A thick cloud of smoke filled the air over Victoria’s Gorge Waterway Saturday morning, after a wooden boat burst into flames near Banfield Park in Vic West.
Victoria firefighters responded to the call just after 9:30am. Crews from the department’s fire boat boarded the smoking vessel and extinguished a blaze in the engine compartment.
“We saw a bit of flame and lots of smoke, the firefighter put water on it just to get it knocked down then he searched the boat to see if there were any occupants on the boat, he didn’t find any,” said Capt. Brian Elvedahl.
The fast response likely prevented another boat from going to the bottom on the stretch of water where two derelicts have sunk in recent years, where one overturned hull can still be seen jutting from the water just meters away from this morning’s fire.
After years of process, the City of Victoria is promising action on the derelict and liveaboard boats in the area is coming soon.
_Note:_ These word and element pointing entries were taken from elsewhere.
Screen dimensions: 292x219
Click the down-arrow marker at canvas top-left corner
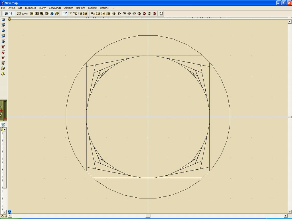point(10,19)
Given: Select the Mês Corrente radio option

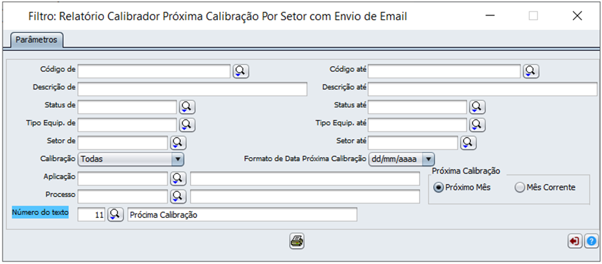Looking at the screenshot, I should (520, 188).
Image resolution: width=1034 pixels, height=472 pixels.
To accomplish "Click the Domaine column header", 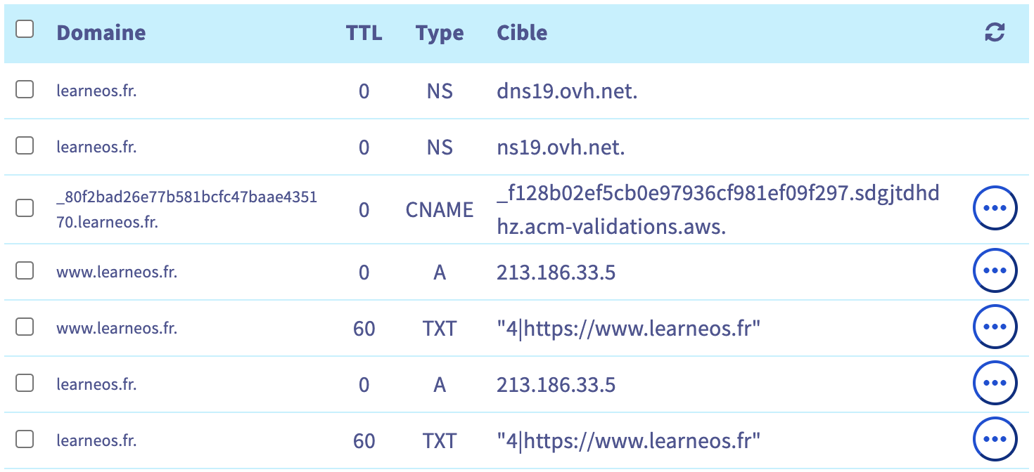I will pyautogui.click(x=101, y=33).
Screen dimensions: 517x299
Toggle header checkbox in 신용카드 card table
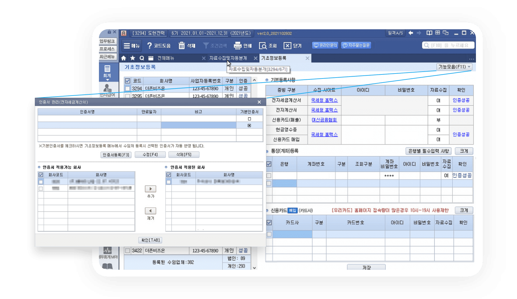click(269, 223)
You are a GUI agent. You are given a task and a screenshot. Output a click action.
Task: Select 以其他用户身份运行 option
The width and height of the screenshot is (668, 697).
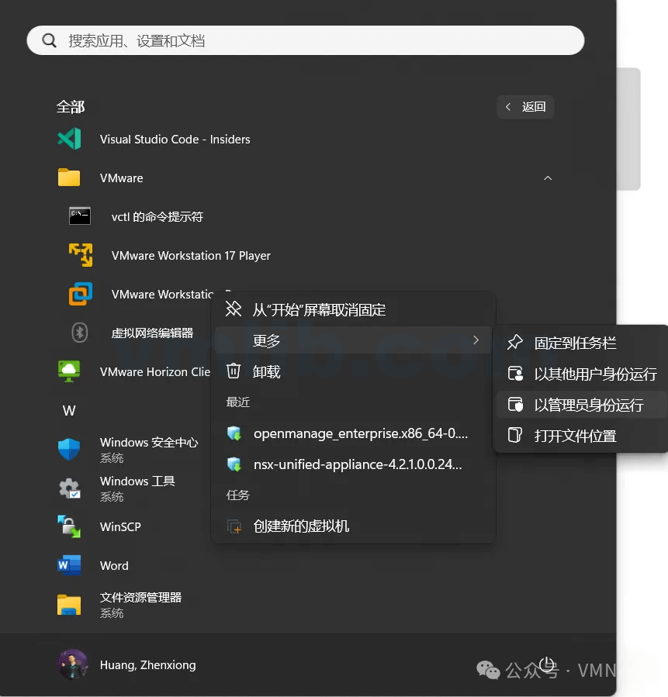tap(595, 374)
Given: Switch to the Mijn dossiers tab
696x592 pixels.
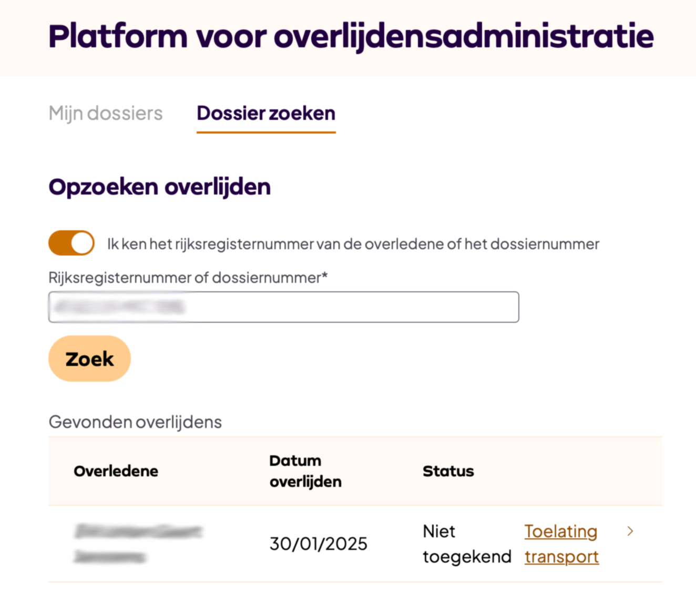Looking at the screenshot, I should tap(106, 113).
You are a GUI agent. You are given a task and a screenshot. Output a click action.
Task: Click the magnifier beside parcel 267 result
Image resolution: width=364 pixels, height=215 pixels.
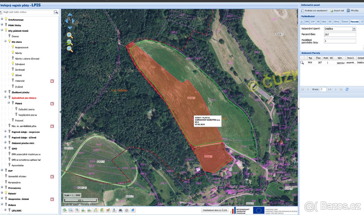pos(302,63)
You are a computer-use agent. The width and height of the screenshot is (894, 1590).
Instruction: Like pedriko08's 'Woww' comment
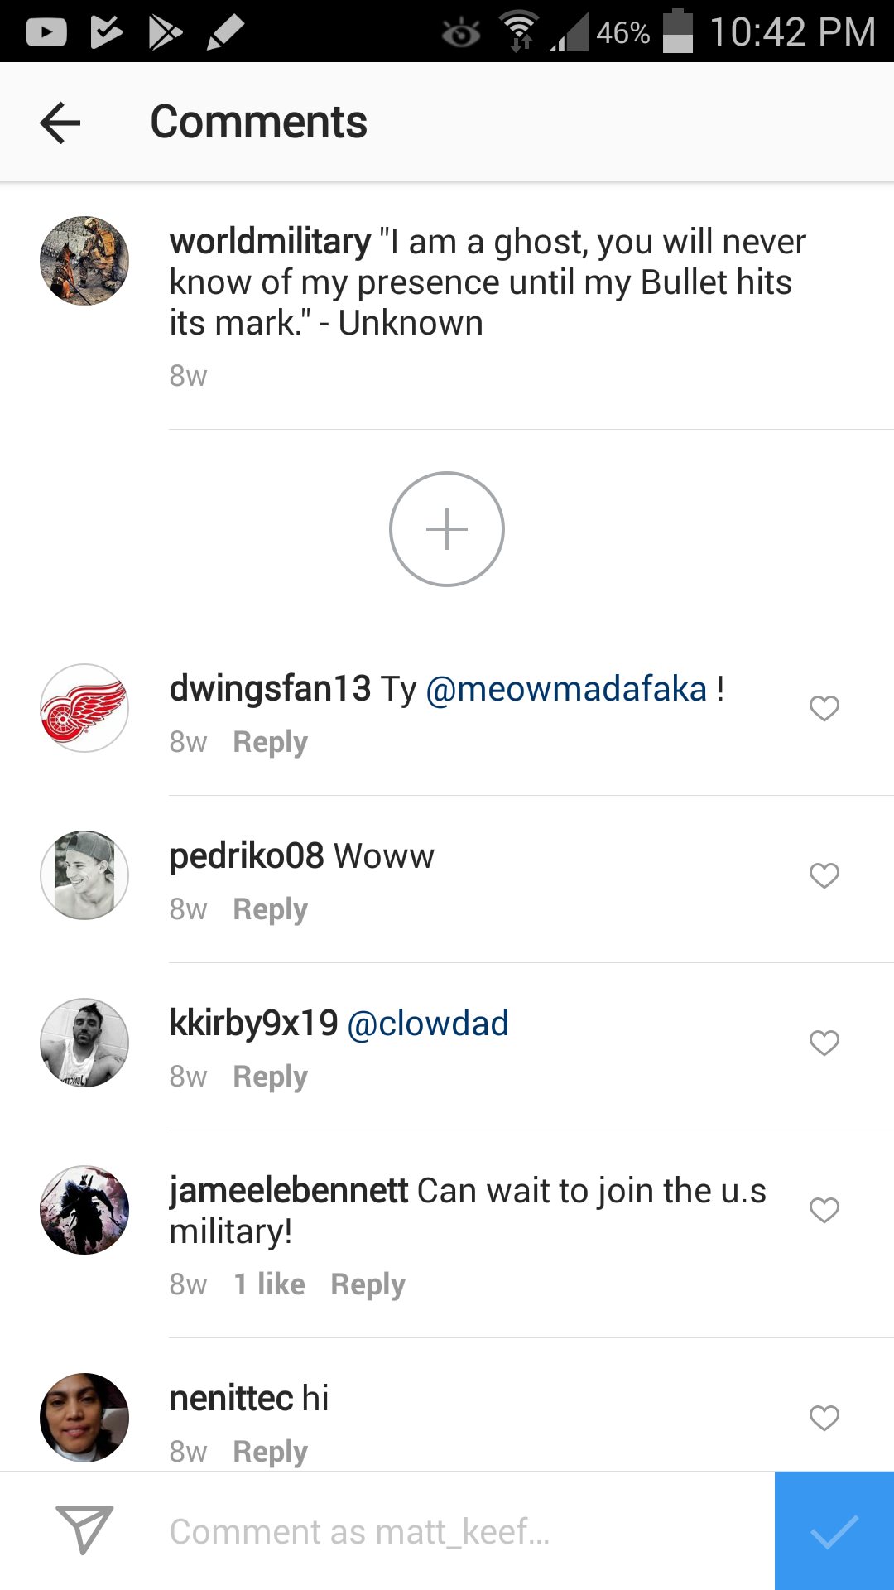[x=824, y=875]
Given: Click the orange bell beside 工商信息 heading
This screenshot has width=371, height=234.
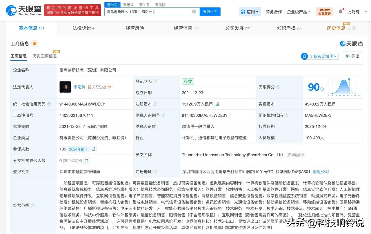Looking at the screenshot, I should pos(34,43).
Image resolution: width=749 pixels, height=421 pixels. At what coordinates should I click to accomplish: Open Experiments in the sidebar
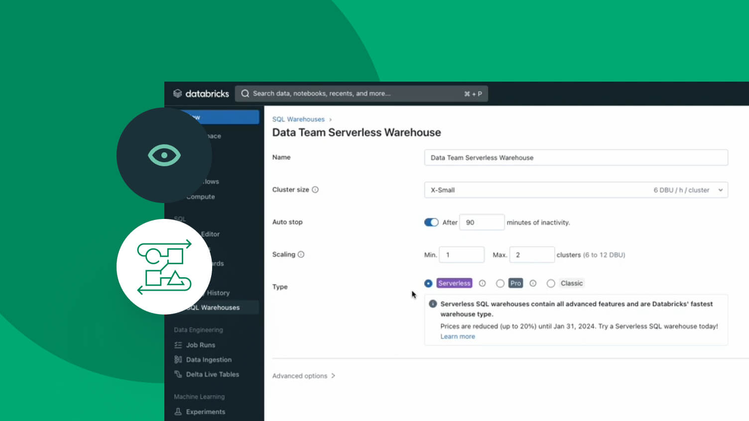coord(205,412)
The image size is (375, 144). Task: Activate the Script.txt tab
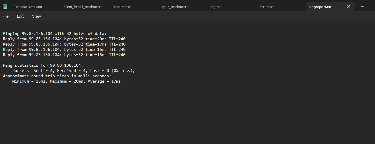point(266,7)
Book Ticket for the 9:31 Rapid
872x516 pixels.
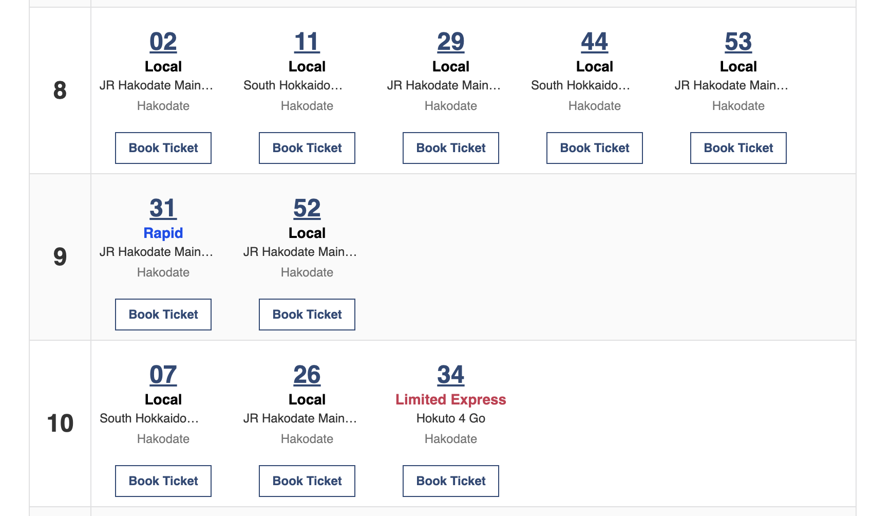coord(163,315)
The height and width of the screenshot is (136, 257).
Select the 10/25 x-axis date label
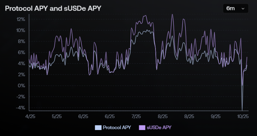pyautogui.click(x=242, y=117)
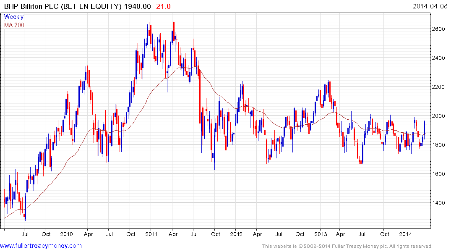This screenshot has width=451, height=252.
Task: Click the 2000 price axis label
Action: [439, 116]
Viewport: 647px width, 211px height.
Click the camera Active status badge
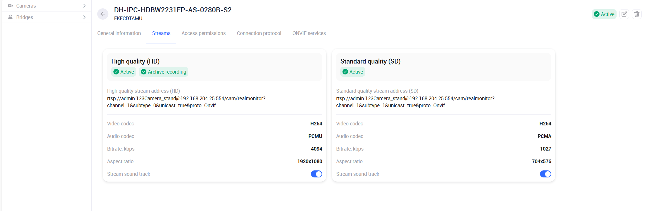click(604, 14)
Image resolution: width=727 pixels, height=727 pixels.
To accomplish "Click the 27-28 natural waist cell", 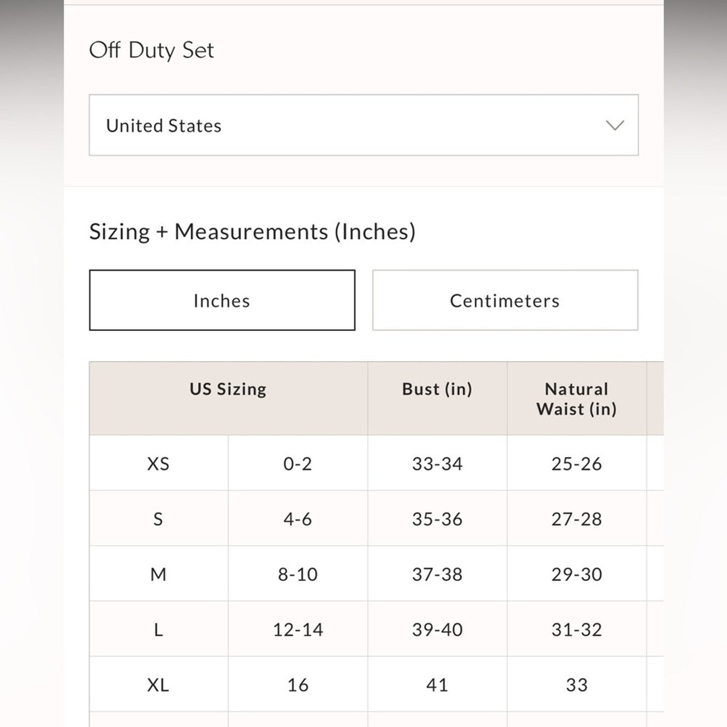I will pos(577,519).
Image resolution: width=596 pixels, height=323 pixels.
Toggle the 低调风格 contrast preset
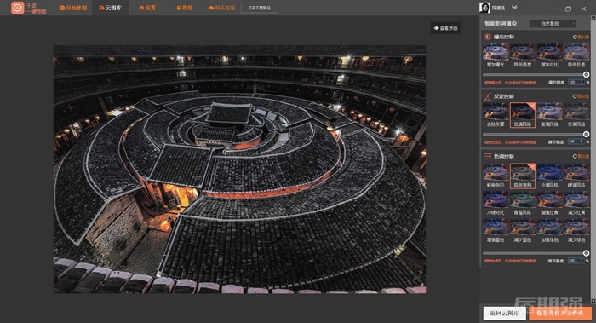point(523,115)
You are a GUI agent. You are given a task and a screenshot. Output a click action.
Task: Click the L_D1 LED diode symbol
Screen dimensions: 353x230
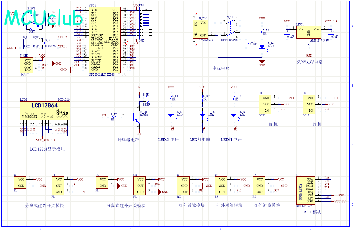click(171, 115)
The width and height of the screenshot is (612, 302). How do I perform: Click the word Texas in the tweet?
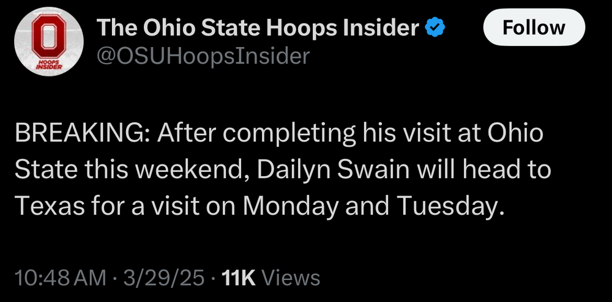pyautogui.click(x=46, y=206)
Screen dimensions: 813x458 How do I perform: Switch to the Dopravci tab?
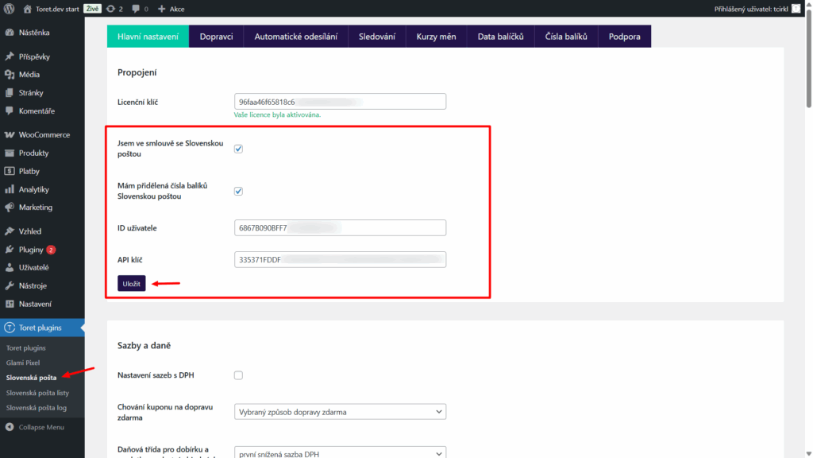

After a bylaw passed in May, limiting anchoring on the Gorge to 72 hours in a 30 day period, the city gave notice to people living on board the estimated 25 boats anchoring in the waterway, asking them to be out by July 18th.
Now the city has issued a tender for a contractor to remove the sunken boats. And while it says its reaching out to boat owners to offer help finding housing, city lawyers are preparing to seek an injunction to remove the boats and floating wharves this fall.
Former councillor and Vic West resident Shellie Gudgeon, who has been a vocal critic of the city’s response to date, says it’s high time the city followed through, enforcing its bylaw and evicting the boats.
“I’m a little bit frustrated, we’ve had this dialogue for over 5 years,” she said. “This cost of having the police and fire come out it’s too much for the taxpayer to bear not to mention the environmental degradation.”
In this case, firefighters say the boat doesn’t appear in danger of sinking, and there was no sign of a fuel spill.
But Gudgeon says she’s now hopeful the city’s injunction application comes soon, and this is the last time emergency crews are called here to deal with a derelict in distress.